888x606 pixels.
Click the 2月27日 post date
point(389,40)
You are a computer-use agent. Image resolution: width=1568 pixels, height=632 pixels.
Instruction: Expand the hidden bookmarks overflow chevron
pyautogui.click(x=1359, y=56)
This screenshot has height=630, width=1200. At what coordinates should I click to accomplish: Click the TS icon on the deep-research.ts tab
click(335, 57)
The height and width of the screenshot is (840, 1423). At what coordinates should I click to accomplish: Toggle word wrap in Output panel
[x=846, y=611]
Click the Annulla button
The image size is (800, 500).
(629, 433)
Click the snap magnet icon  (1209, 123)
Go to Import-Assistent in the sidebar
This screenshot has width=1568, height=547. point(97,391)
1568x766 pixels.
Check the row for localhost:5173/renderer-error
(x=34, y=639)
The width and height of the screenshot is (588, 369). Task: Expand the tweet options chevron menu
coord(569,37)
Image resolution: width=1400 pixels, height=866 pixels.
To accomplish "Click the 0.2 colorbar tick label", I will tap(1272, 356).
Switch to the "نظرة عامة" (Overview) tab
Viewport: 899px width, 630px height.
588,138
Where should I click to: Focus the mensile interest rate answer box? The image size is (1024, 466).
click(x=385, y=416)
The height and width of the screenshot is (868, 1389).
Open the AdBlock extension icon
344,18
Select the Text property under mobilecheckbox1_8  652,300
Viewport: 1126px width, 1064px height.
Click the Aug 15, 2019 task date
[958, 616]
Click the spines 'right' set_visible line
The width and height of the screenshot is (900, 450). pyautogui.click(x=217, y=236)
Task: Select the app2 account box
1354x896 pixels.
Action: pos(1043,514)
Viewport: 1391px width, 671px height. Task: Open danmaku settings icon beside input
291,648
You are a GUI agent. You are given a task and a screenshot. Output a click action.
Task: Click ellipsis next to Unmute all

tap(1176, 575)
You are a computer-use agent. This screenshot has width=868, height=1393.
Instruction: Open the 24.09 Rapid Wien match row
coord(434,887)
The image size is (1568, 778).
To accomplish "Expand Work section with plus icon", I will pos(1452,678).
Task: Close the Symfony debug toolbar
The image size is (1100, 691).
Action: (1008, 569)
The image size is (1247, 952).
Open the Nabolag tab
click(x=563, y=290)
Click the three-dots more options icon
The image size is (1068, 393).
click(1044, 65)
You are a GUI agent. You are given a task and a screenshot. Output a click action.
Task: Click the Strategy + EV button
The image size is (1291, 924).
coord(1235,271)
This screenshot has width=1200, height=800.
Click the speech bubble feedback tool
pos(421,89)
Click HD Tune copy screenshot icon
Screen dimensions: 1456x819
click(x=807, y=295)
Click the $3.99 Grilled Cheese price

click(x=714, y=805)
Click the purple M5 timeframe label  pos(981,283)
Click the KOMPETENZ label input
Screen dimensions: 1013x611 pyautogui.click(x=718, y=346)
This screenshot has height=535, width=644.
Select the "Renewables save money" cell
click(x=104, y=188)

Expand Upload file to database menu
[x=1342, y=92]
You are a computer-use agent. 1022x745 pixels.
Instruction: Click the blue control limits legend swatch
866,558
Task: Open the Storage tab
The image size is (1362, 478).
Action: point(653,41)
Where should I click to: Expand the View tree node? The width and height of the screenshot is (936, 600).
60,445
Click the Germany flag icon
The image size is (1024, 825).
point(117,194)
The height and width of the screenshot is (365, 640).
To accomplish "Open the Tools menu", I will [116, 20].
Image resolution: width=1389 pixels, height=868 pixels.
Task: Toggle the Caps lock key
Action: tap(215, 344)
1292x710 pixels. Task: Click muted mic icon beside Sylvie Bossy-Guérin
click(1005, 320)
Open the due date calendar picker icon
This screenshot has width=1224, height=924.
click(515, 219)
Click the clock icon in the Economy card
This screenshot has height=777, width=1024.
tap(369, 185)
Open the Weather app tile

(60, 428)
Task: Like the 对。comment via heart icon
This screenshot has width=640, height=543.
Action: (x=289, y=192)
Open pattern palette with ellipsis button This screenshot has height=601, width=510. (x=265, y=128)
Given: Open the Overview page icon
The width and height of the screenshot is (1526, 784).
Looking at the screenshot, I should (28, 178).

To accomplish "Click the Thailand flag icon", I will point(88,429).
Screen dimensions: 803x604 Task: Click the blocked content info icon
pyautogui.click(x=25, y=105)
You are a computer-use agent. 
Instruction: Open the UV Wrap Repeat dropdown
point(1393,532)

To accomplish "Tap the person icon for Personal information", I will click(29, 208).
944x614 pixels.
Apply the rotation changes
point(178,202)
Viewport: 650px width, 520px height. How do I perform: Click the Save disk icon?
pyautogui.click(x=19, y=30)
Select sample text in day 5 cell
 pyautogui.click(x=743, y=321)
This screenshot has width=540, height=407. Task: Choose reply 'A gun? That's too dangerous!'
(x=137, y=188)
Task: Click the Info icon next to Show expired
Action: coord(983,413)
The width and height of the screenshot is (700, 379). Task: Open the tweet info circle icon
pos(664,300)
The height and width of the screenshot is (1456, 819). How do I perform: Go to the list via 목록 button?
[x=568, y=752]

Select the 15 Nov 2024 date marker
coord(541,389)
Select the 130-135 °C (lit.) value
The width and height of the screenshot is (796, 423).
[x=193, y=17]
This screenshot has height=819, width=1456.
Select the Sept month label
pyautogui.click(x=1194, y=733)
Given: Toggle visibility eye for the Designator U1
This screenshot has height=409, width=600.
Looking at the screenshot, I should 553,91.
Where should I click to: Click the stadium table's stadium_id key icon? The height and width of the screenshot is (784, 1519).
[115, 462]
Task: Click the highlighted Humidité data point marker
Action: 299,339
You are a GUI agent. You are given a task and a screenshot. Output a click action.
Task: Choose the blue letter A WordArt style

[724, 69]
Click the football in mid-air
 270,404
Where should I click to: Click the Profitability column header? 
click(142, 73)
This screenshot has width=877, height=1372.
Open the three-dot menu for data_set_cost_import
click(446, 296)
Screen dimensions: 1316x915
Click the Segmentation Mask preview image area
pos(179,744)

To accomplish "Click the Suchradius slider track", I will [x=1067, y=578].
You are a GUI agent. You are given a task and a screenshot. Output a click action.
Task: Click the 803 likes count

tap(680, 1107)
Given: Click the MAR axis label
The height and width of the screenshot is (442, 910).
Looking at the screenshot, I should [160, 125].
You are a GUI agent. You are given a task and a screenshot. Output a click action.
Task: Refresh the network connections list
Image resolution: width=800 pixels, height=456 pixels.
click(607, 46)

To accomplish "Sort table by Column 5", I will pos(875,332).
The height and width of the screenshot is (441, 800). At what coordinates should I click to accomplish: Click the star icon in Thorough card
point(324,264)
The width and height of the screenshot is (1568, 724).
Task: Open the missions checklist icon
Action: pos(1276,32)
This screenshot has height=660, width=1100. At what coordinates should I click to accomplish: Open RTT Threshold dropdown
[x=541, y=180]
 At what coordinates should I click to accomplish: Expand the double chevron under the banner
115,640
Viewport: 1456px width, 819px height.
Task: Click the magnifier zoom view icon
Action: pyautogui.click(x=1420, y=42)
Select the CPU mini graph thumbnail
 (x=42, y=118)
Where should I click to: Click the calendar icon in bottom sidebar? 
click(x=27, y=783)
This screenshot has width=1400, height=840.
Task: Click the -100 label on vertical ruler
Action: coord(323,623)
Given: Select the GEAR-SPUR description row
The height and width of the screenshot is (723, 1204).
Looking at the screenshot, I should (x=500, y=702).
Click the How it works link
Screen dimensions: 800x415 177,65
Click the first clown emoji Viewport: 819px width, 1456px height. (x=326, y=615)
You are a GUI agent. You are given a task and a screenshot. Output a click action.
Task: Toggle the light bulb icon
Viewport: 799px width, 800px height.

- [INSTRUÇÕES]: Copie sem alterações as linhas dos dados acima, começando pela que contém "The width and height of the screenshot is (588, 369)." e parando depois da que contém "coord(569,37)", ambas incluídas.

- [SOLUÇÃO ABAIXO]:
The width and height of the screenshot is (588, 369). Task: Expand the tweet options chevron menu
coord(569,37)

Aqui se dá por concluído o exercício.